Monday, August 08, 2005

I signed it


I don't usually sign Internet petitions. I don't believe they can make a difference.

On the other hand, I don't seriously believe this one will make a difference anyway, but I signed it anyway.

The Church of Hagia Sophia in Constantinople was built in 532-37 by the Emperor Justinian. Its massive dome of 33 meters diamater seems to float 62 meters above the floor. In a feat of 6th-century engineering, the architects hung the weight of the dome on four pillars each 100 meters square at the base, and the church is constructed to give the illusion that the dome hangs from above, rather than being rooted below.

At the height of its use as the preeminent church of Byzantine Christianity -- indeed, at the time, of the entire world -- 600 people served liturgical functions: 80 priests, 150 deacons, 40 deaconesses, 60 subdeacons, 160 readers, 25 chanters and 75 doorkeepers.

Its beauty is what so impressed the emissaries of Prince Vladimir of Kiev that he chose Eastern Christianity for his kingdom, engendering 1,000 years of Russian Christianity and the spiritual and cultural legacy that has entailed.
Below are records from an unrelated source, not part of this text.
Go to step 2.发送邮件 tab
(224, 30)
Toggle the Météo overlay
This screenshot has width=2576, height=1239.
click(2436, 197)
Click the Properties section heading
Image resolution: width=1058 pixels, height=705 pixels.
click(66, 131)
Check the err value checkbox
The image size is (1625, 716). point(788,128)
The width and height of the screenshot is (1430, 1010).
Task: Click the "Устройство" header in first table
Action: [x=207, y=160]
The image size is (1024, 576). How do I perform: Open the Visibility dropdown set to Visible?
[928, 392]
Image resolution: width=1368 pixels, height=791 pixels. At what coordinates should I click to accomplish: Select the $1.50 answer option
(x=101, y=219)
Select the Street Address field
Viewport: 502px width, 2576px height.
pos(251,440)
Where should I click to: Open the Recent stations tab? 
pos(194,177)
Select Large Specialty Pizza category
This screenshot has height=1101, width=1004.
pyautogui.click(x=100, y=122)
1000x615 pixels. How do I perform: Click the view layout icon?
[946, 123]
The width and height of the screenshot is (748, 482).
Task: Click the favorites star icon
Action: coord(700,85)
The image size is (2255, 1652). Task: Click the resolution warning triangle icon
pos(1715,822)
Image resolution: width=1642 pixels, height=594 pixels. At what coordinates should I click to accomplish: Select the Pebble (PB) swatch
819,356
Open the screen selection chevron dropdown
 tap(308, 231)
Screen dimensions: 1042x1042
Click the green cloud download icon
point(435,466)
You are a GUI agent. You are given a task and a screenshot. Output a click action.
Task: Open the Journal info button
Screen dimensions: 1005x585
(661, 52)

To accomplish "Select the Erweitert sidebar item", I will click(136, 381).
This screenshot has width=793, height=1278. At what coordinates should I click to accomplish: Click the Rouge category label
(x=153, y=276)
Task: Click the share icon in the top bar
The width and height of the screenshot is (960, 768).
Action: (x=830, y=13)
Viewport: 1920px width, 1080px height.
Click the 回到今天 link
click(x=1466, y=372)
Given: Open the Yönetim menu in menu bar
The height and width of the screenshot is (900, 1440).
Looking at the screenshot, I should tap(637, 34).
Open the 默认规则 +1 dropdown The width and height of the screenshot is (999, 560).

After the Byzantine Empire fell to the Turks in 1453, the Church of the Holy Wisdom became a mosque. The iconoclastic Muslims either smashed or plastered over the stunning mosaics, put up the four minarets around the outside, replaced the cross with the crescent and pulled out the altar for the furnishings of Islamic worship.

In 1935, the Great Cathedral became a museum.

But now Turkey wants to become a member of the European Union. Europeans, by and large, don't seem to care much about Christianity any more, not even enough to show up for church on Sunday, but some of them seem uncomfortable with Turkey joining their little European club. There's the whole Armenian genocide thing, and the closing of the Halki Greek Orthodox Seminary in Constantinople (OK, Istanbul), and the strictures that remain in place on the Patriarch of Constantinople, and a troubling strain of Islamic fanaticism even though the government is officially secular, and then there's the Church of Hagia Sophia. I wonder how much of the Europeans' squeamishness is really about race and geography, but it's a long way off, and I don't have any basis to understand why anybody would want to join the European Union, much less why anybody would care who else joins or doesn't.

My ignorance about Europe aside, there's a petition to Turkey to allow Hagia Sophia to be used as a church again. I recommend taking a look at the Dhimmi Watch post, because the commenters point out some of the complications of the issue.

I also recommend a tour of the petition site, whether you decide to sign or not, because the photographs give a glimpse of what an awesome (literally) building it still is.